Wendy: Absolutely. I think Jared is much better at this than I am, but when I’ve successfully navigated a political situation, the key thing I did was outline for others how the thing I was trying to get done would help them too. In my case, I needed more support to continue some core steps in our Enterprise Data Environment work and that support needed to come from both my agency and our sister, technical agency.
So, I wrote a memo that outlined all of the work that our cross-functional teams had done together, the automation and time savings we had achieved, and I translated that into dollar savings. Then, I took the step of showing how soon the work would “pay for itself” so I could highlight what a good investment the effort was. I also was careful to showcase how the work was a joint effort between the two agencies. This document went to the Governor eventually, and helped us get the support we needed to continue the work.
8. I like you put a lot of emphasis on descriptive work.
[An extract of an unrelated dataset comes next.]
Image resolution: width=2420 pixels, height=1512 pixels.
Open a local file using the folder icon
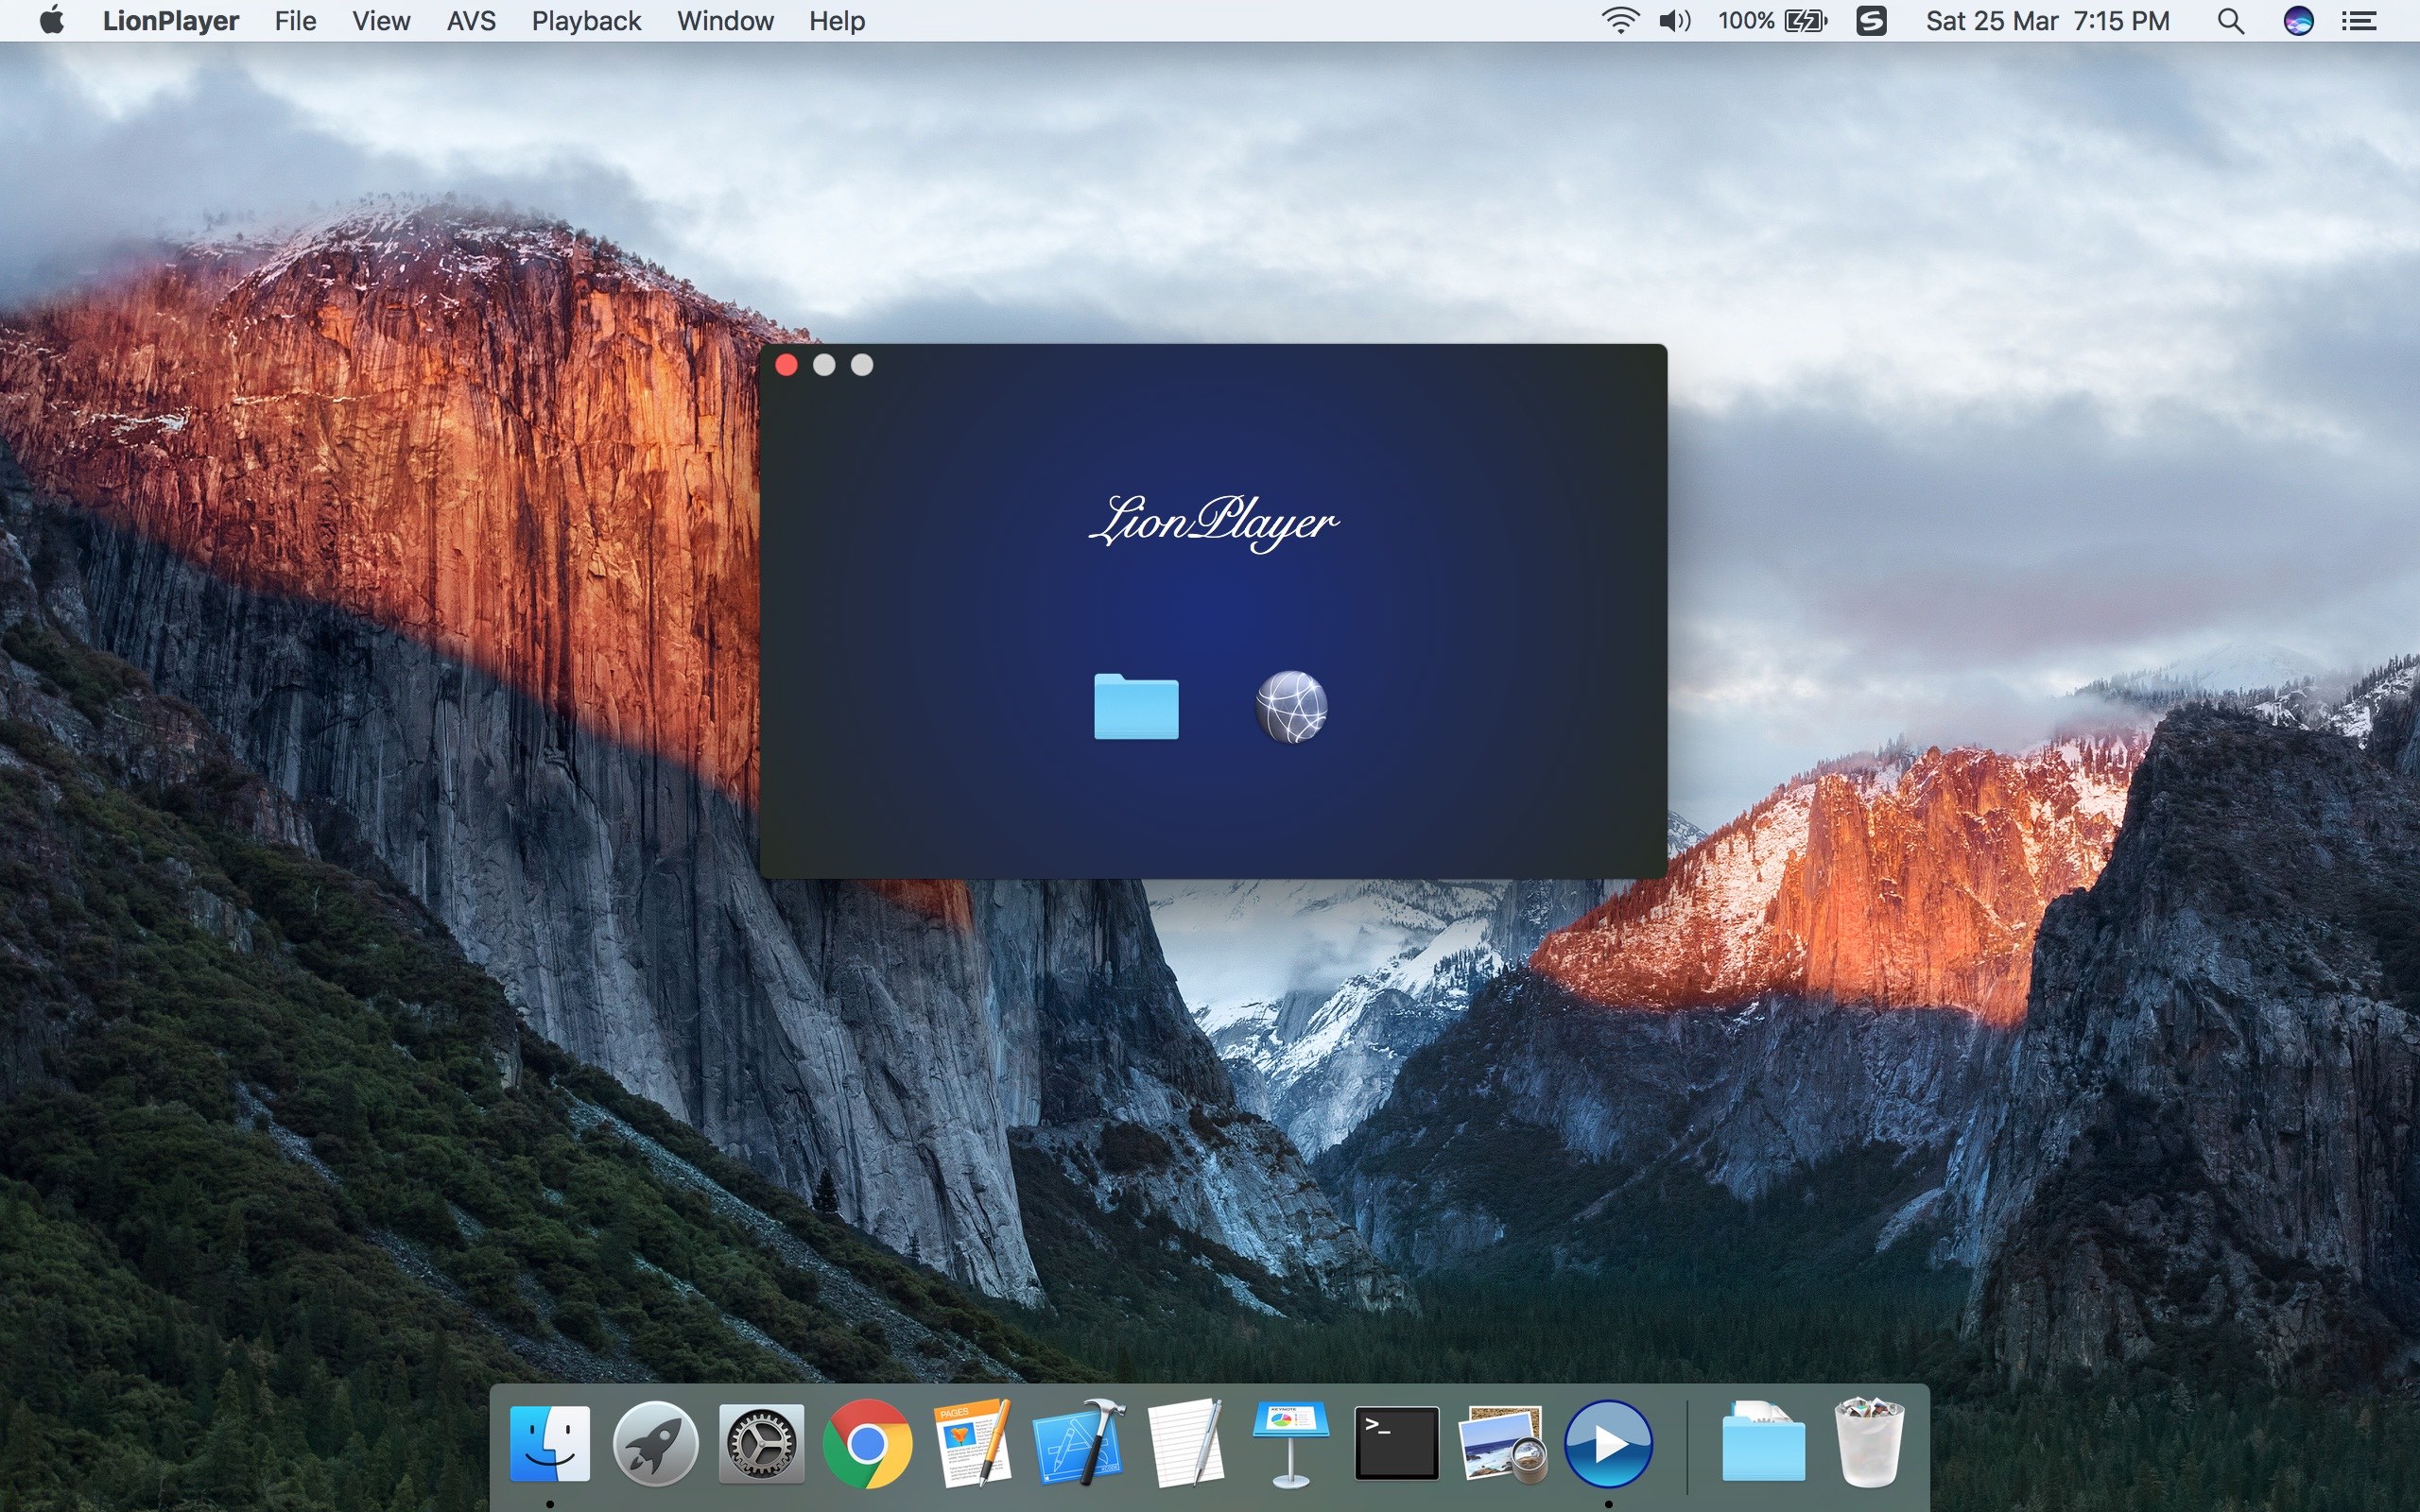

People often tend to chase fancy buzzwords such as machine learning/deep learning but forget how invaluable some "basic" statistics are. This is crucial for every practitioner to keep in mind.
Wendy: Definitely. It’s all too often the case that people get excited about a fancy new method or cool advance in technology, but they forget that data and analyses are only as powerful as your ability to make the information they provide accessible to people who need and can use it to inform their work. Now, don’t get me wrong, I’m excited about learning new ways of doing things as well as how we can find important insights by applying nuanced models, but if we can’t make our findings understandable to wide audiences, we’re missing enormous opportunities to empower important work. It shouldn’t be about how difficult what you’re doing is, but about how many people it helps.
We want to thank Professor Smith for inviting us and all of you in the seminar for your terrific questions and ideas!